On September 30th, 1963 a group of people met in the library at Central High School (known as the 9th Grade Academy in 2005) for the purpose of organizing the Fayetteville and Lincoln County Art League. The Reverend Douglas Girardean called the meeting to order. The meeting started with a very interesting talk by a guest speaker Mr. Fred Womack. It was decided that they would meet the 2nd and 4th Monday Nights. Dues were established at $5.00 per year and $1.50 for students.
The first set of officers were elected, they were:
President: Ford Scott Secretary: Mrs. Curtis Bomer
Vice President: Mrs. Fred Boswell Treasurer: Reverend Douglas Girardean
The Charter Members listed were:
Mrs. Kitty Bingham
Mrs. Fred Broswell
Mrs. Havelon Garish
Mrs. Anne Bomer
Mrs. Ruth Clark
Mrs. Myrtle Earner
The Art League met at the Farm Bureau building for a while prior to moving to the first Fayetteville Art Gallery (Art Attic) located above the Kuhn’s Five and Dime store located on the east side of the public square, and which was sponsored by the Fayetteville Art League. (The Kuhn’s store burned to the ground many years later and the City Municipal Building was built in its place. – 2005) The purpose of the Art Gallery was to promote and encourage understanding, appreciation and creativeness of Art and to give interested citizens of Fayetteville and Lincoln County a place to display Arts and Crafts.
The Art League moved it’s operations to the Old Henson House at 201 N. Franklin Ave where it had use of the house rent-free thanks to the courtesy of the Lincoln County Bank. It was then know as the ‘House of Art.’
In February 1975 The Art League obtains it first “real” home when William R. Carter CEO of CFW and a former President of the Art League deeds the Grace Presbyterian Church at 303 South Main to the Art League.
The Grace Presbyterian Church was built in 1910 and used until 1925 as a church. It was vacant for several years after that and then was the home of Fayetteville First Federal Savings and Loan. After the Fayetteville First Federal Savings and Loan left the building it changed hands many times.
During its history it has been used for:
– A polling station
– Tennessee State Checkers Tournament
– Golden Glove Boxing Events and Wrestling Events
– Mormon Church
– American Legion
– A non-alcoholic club for High School Students called the ‘Jitterbug Jug’
– Boys and Cub Scouts
– T & M Music Co. used the building prior to the donation to the Art League
In 1975 the Art League leaders upon receiving Mr. Carter gracious donation stated that although plan for renovation of the property have not been made, they hope to turn the building into a Civic Center for use by various groups.
In April 1975 Business and Local industries have assisted the Art League in replacing windows on the south side of the building. Wrought iron railings for the steps were donated and installed by Davidson Iron Works. A 10-foot step ladder and paint for the main floor was donated by Builder Supply Co.

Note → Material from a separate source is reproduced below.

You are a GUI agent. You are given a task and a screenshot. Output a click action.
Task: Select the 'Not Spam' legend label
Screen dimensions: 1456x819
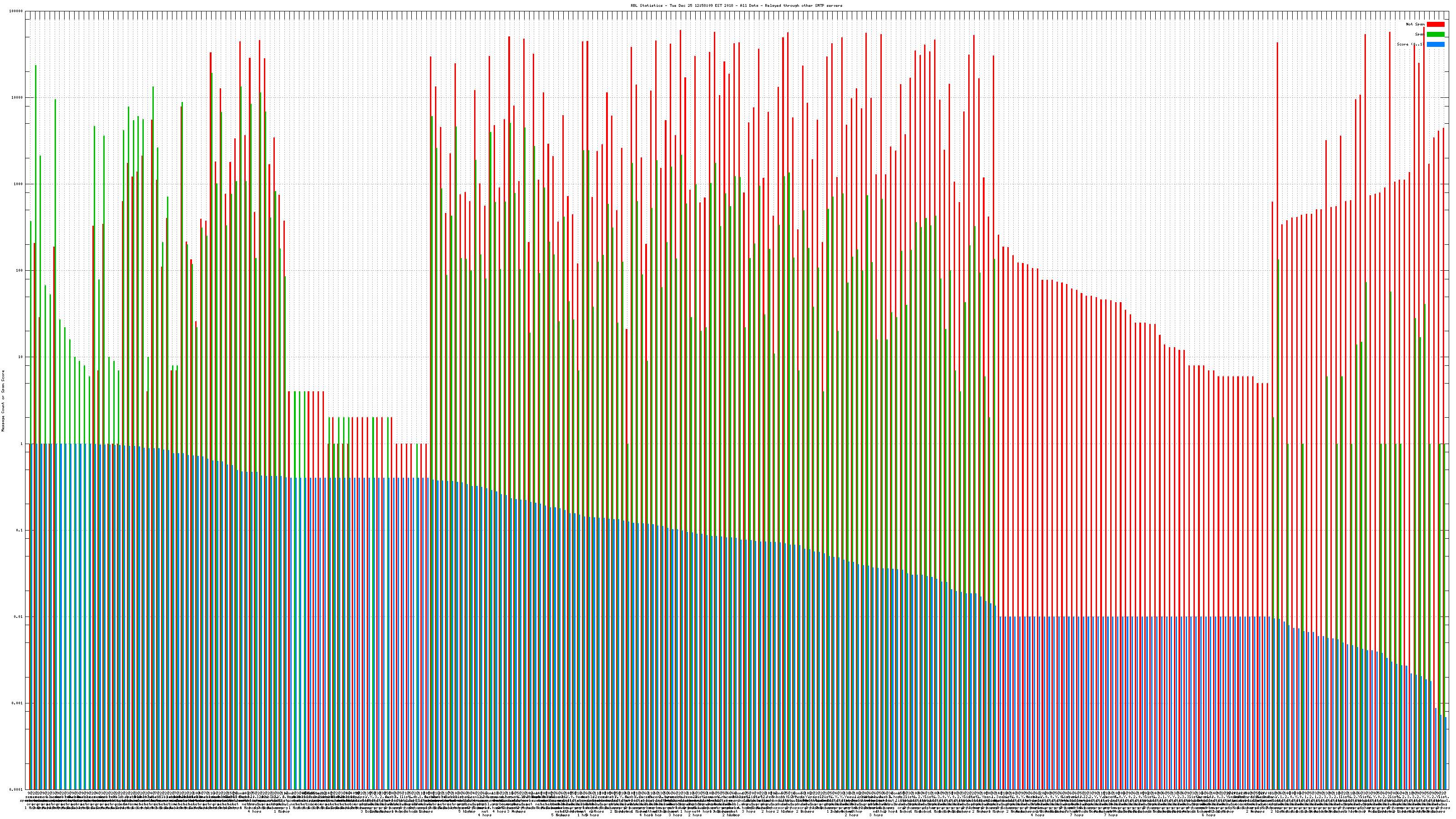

The Serbin Manufacturing Co. & Union National Bank donated money for windows. Williams Lumber Company donated ceiling paint, and paint for the basement. Crawford Supply donated much needed bathroom fixtures.
On January 26, 2006, the Art League changed their name to The Fayetteville-Lincoln County Arts Center, Inc. and became an umbrella organization for two other art related organizations. The three divisions of the newly formed Arts Center were:
General Member – Fayetteville Art League Division, General Member – Elk Valley Crafters Division, General Member – Arts Council Division
On July 13, 2012, the Arts Council terminated operations after 11 years.
In September 2014, Ron Hackett and Taylor Hoch joined the Art League Division and formed the Lincoln County Performing Arts Association. They became hosting weekly performing arts shows in the classroom (basement) of the Arts Center. After two years in the classroom, the shows moved to the gallery are are now hosted on the first and third Saturdays of each month from October through April. The performing arts shows shutdown during the summer, because attendance drops dramatically.
In 2016, local artist Melanie Laten started an annual art and music scholarship program through Arts Center. Funds are raised throughout the year, and scholarships are awarded in March to coincide with National Children’s Art month.
In Dec 2017, Elk Valley Crafters split from the corporation to form their own corporation.
In 2021, thanks to a grant from the TN Arts Commission, we began opening the Classroom for free weekly art-making opportunities for all ages.
to enhance the quality of life in the Fayetteville-Lincoln County community through the presentation, education, and promotion of all art disciplines including visual, conceptual, and performing arts.